(Data records Opens)

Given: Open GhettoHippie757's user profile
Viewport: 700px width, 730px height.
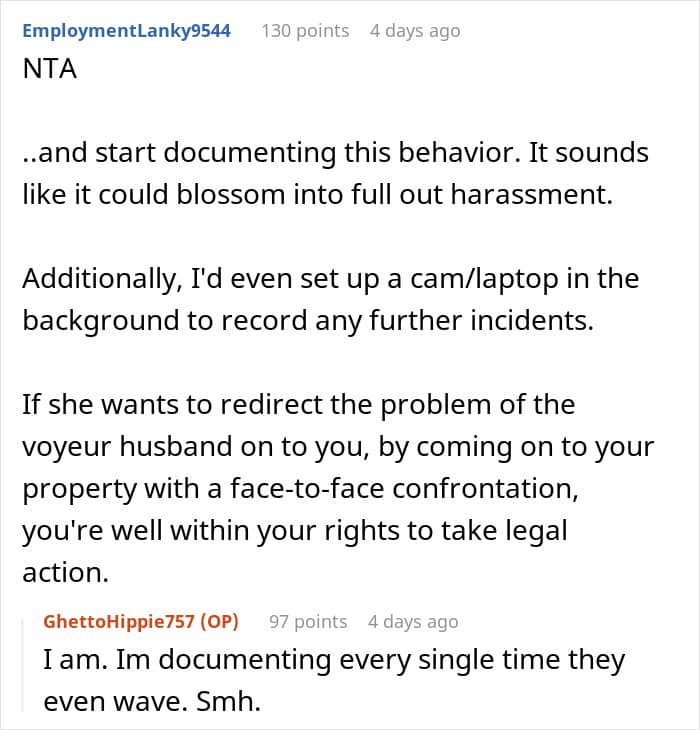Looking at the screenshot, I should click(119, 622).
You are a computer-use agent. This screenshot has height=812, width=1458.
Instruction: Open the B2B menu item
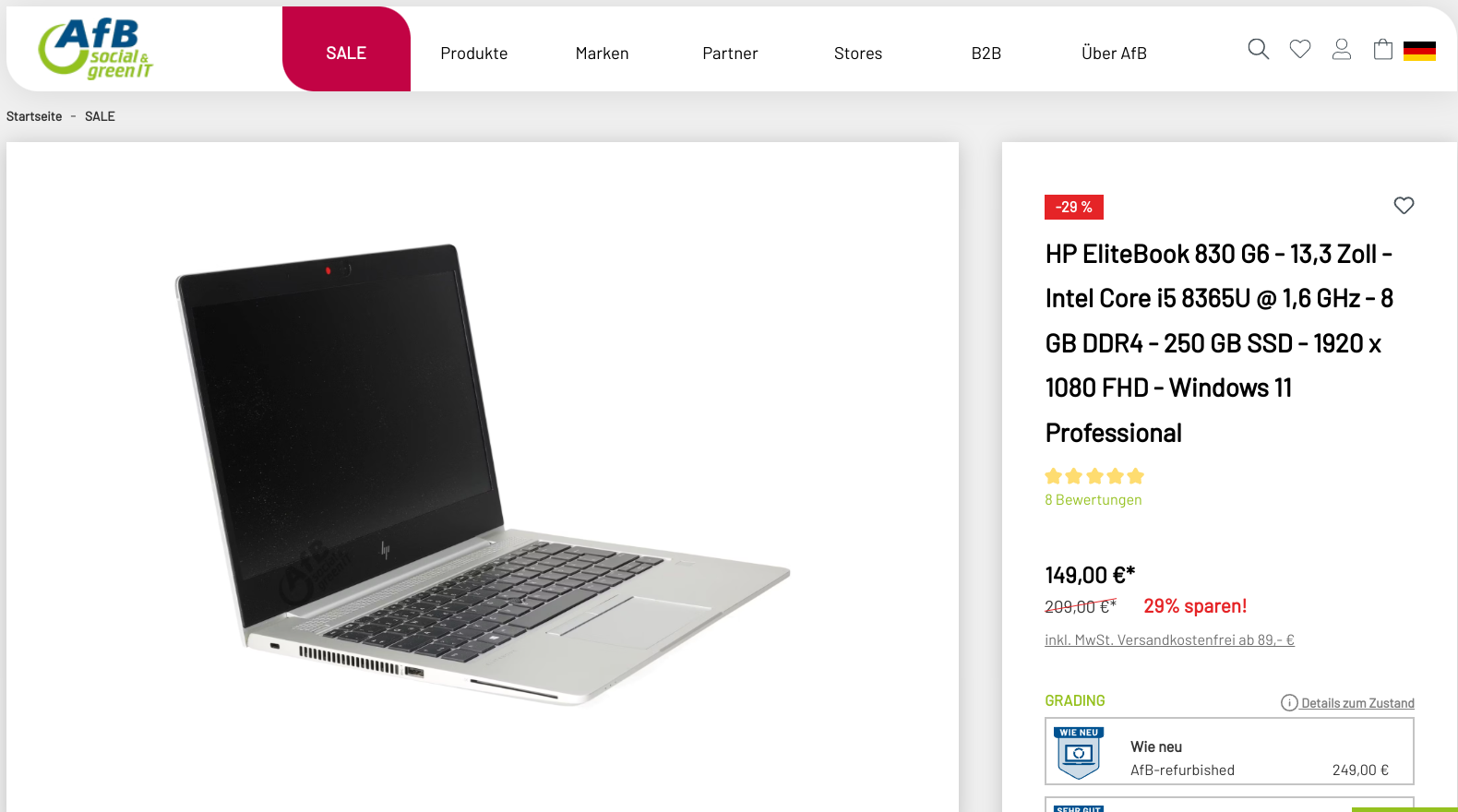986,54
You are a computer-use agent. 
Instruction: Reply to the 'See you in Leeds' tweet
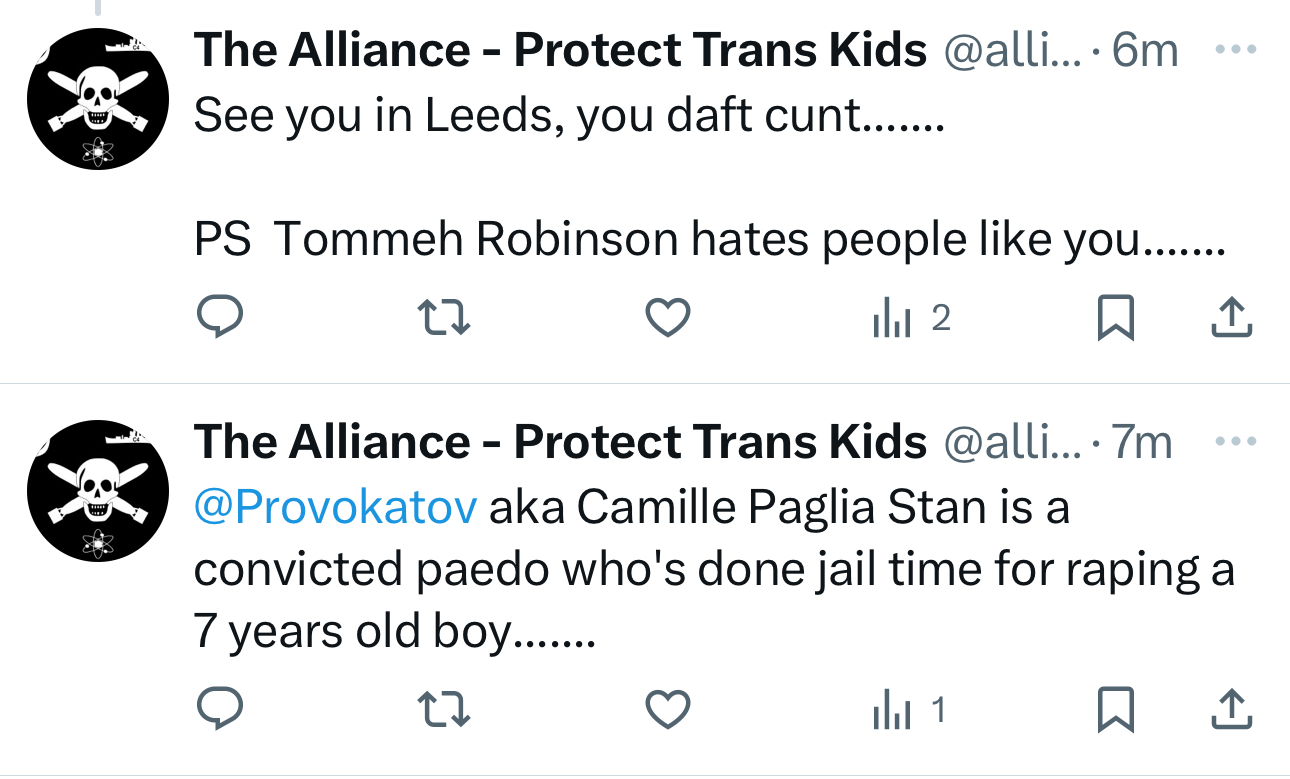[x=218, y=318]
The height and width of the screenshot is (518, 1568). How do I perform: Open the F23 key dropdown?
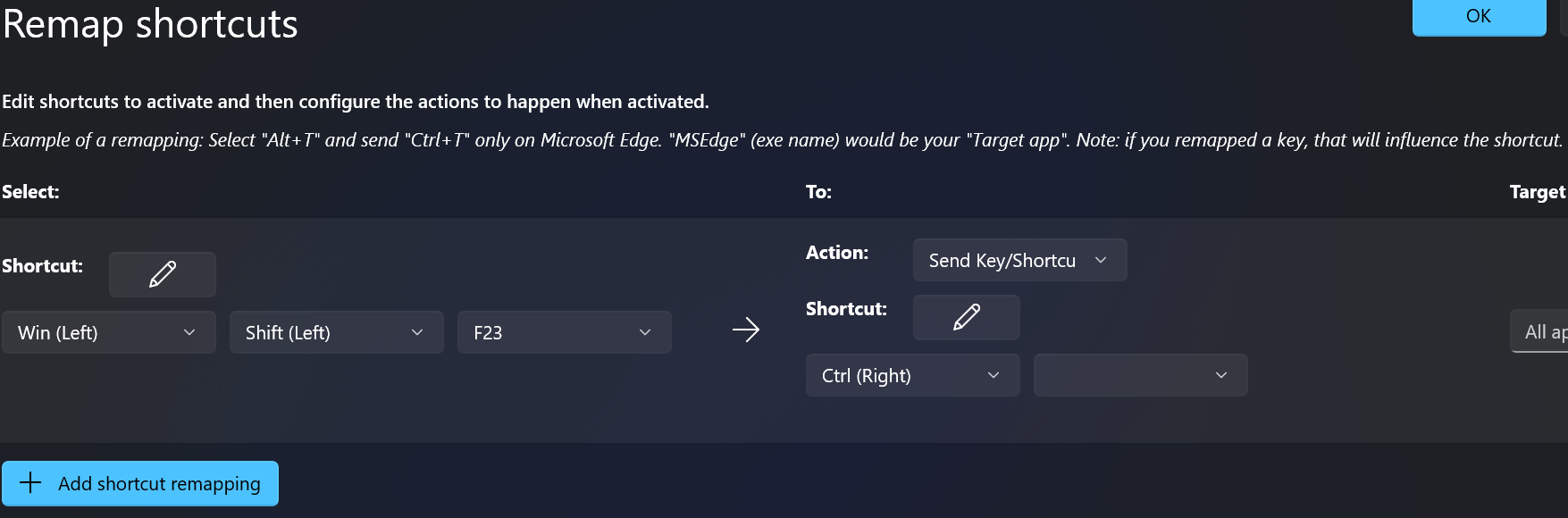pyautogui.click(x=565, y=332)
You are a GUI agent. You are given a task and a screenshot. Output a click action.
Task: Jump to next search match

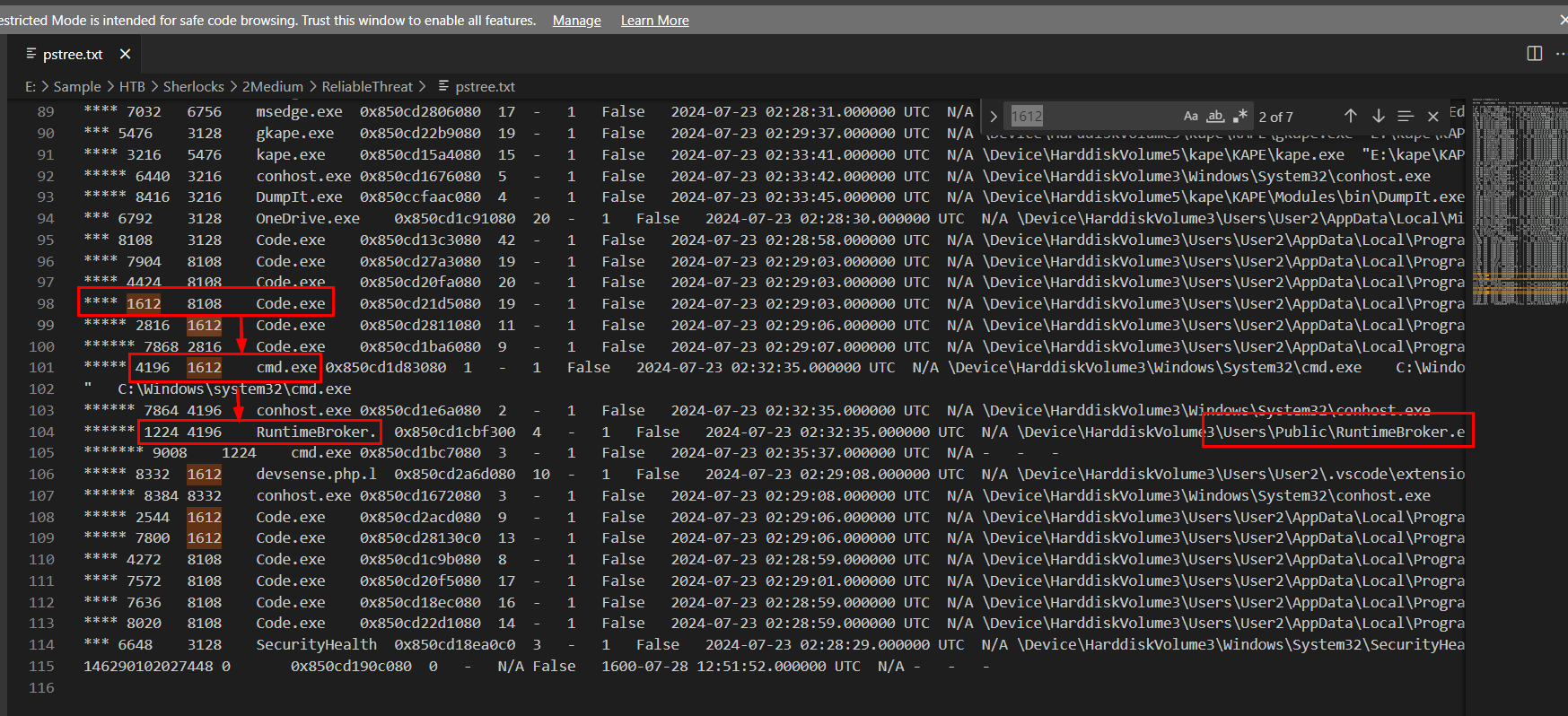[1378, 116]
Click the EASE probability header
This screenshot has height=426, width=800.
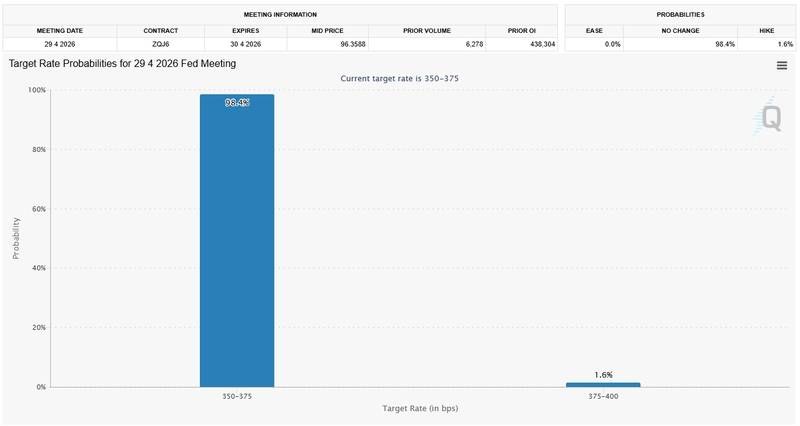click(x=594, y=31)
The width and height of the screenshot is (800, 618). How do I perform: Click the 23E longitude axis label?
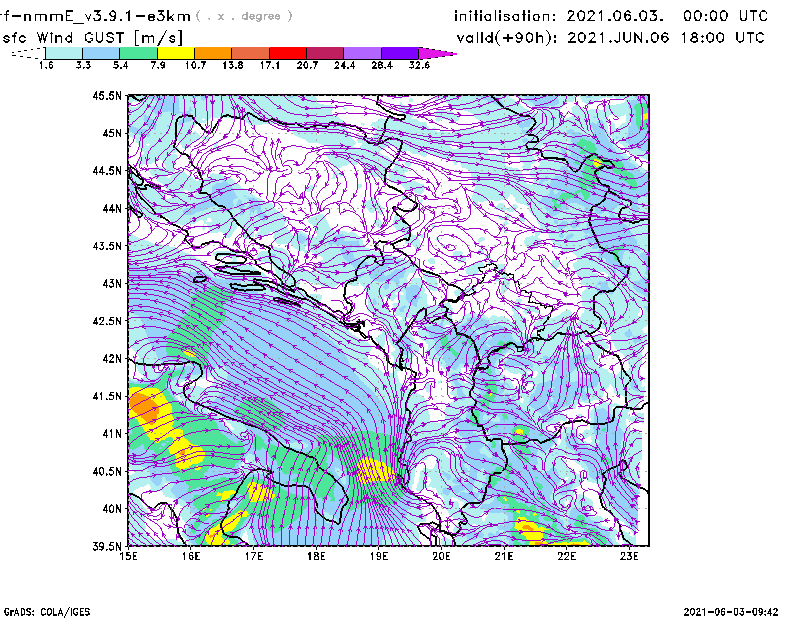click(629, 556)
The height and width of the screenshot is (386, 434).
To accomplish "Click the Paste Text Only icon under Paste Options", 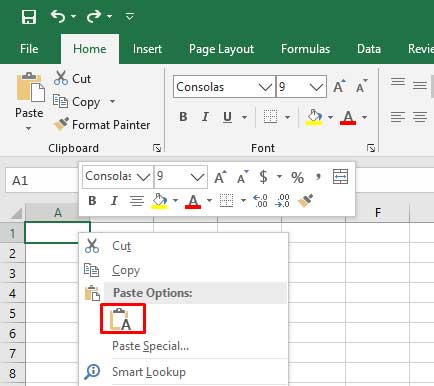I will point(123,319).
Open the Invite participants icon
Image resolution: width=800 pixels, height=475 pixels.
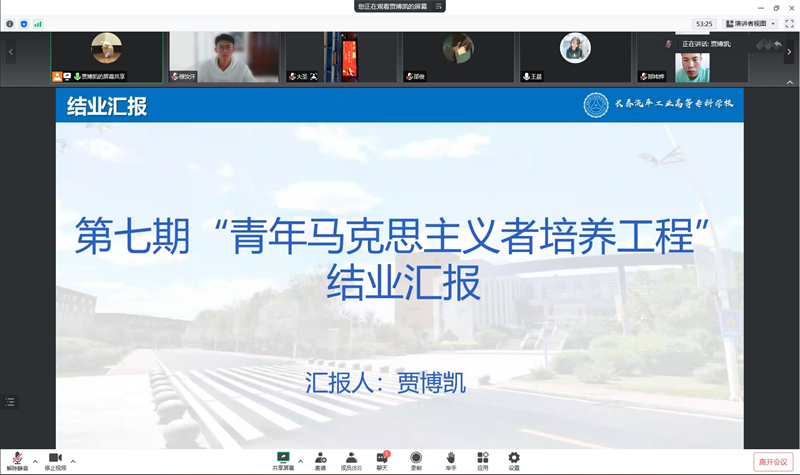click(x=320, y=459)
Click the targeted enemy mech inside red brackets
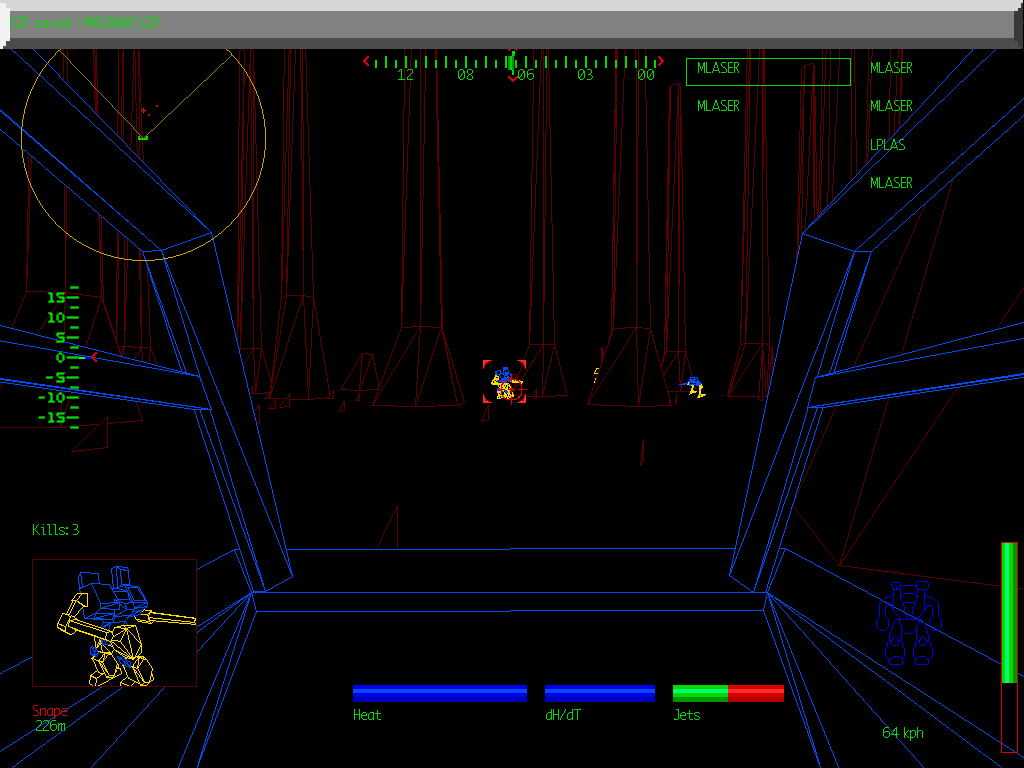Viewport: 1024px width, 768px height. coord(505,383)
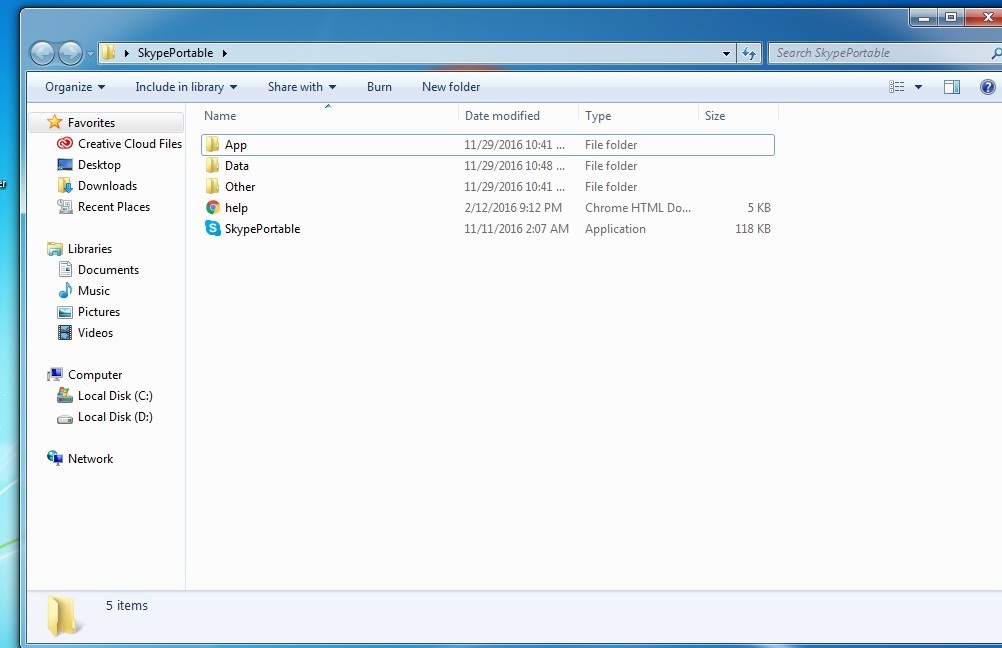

(Data records Closes)

Problem to solve: Leave out all pictures and retype precisely the lines that run from the line containing "Image resolution: width=800" to the last line of the records.

Reply to the exercise:
Image resolution: width=800 pixels, height=475 pixels.
click(x=320, y=459)
Click the targeted enemy mech inside red brackets
Viewport: 1024px width, 768px height. coord(505,383)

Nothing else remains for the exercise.